When the SR-71 became operational, orbiting reconnaissance satellites had currently replaced manned aircraft to collect intelligence from sites deep within Soviet territory. Satellites could not cover every single geopolitical hotspot so the Blackbird remained a crucial tool for worldwide intelligence gathering. On a lot of occasions, pilots and RSOs flying the SR-71 supplied information that proved important in formulating effective U. S. foreign policy. Blackbird crews offered critical intelligence about the 1973 Yom Kippur War, the Israeli invasion of Lebanon and its aftermath, and pre- and post-strike imagery of the 1986 raid carried out by American air forces on Libya. In 1987, Kadena-based SR-71 crews flew a number of missions over the Persian Gulf, revealing Iranian Silkworm missile batteries that threatened commercial shipping and American escort vessels.

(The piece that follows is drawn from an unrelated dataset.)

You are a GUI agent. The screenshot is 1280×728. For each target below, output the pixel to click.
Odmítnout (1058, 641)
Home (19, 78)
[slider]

As the efficiency of space-primarily based surveillance systems grew, along with the effectiveness of ground-primarily based air defense networks, the Air Force started to lose enthusiasm for the pricey system and the 9th SRW ceased SR-71 operations in January 1990. Regardless of protests by military leaders, Congress revived the system in 1995. Continued wrangling more than operating budgets, even so, soon led to final termination. The National Aeronautics and Space Administration retained two SR-71As and the one SR-71B for high-speed investigation projects and flew these airplanes till 1999.
On March six, 1990, the service profession of one Lockheed SR-71A Blackbird ended with a record-setting flight. This particular airplane bore Air Force serial quantity 64-17972. Lt. Col. Ed Yeilding and his RSO, Lieutenant Colonel Joseph Vida, flew this aircraft from Los Angeles to Washington D.C. in 1 hour, 4 minutes, and 20 seconds, averaging a speed of three,418 kph (2,124 mph). At the conclusion of the flight, ‘972 landed at Dulles International Airport and taxied into the custody of the Smithsonian’s National Air and Space Museum. At that time, Lt. Col. Vida had logged 1,392.7 hours of flight time in Blackbirds, far more than that of any other crewman.
This certain SR-71 was also flown by Tom Alison, a former National Air and Space Museum’s Chief of Collections Management. Flying with Detachment 1 at Kadena Air Force Base, Okinawa, Alison logged far more than a dozen ‘972 operational sorties. The aircraft spent twenty-4 years in active Air Force service and accrued a total of 2,801.1 hours of flight time.
Weight: 170,000 Lbs
Reference and Further Reading:
Crickmore, Paul F. Lockheed SR-71: The Secret Missions Exposed. Oxford: Osprey Publishing, 1996.
Francillon, Rene J. Lockheed Aircraft Because 1913. Annapolis, Md.: Naval Institute Press, 1987.
Johnson, Clarence L. Kelly: A lot more Than My Share of It All. Washington D.C.: Smithsonian Institution Press, 1985.
Miller, Jay. Lockheed Martin’s Skunk Functions. Leicester, U.K.: Midland Counties Publishing Ltd., 1995.
Lockheed SR-71 Blackbird curatorial file, Aeronautics Division, National Air and Space Museum.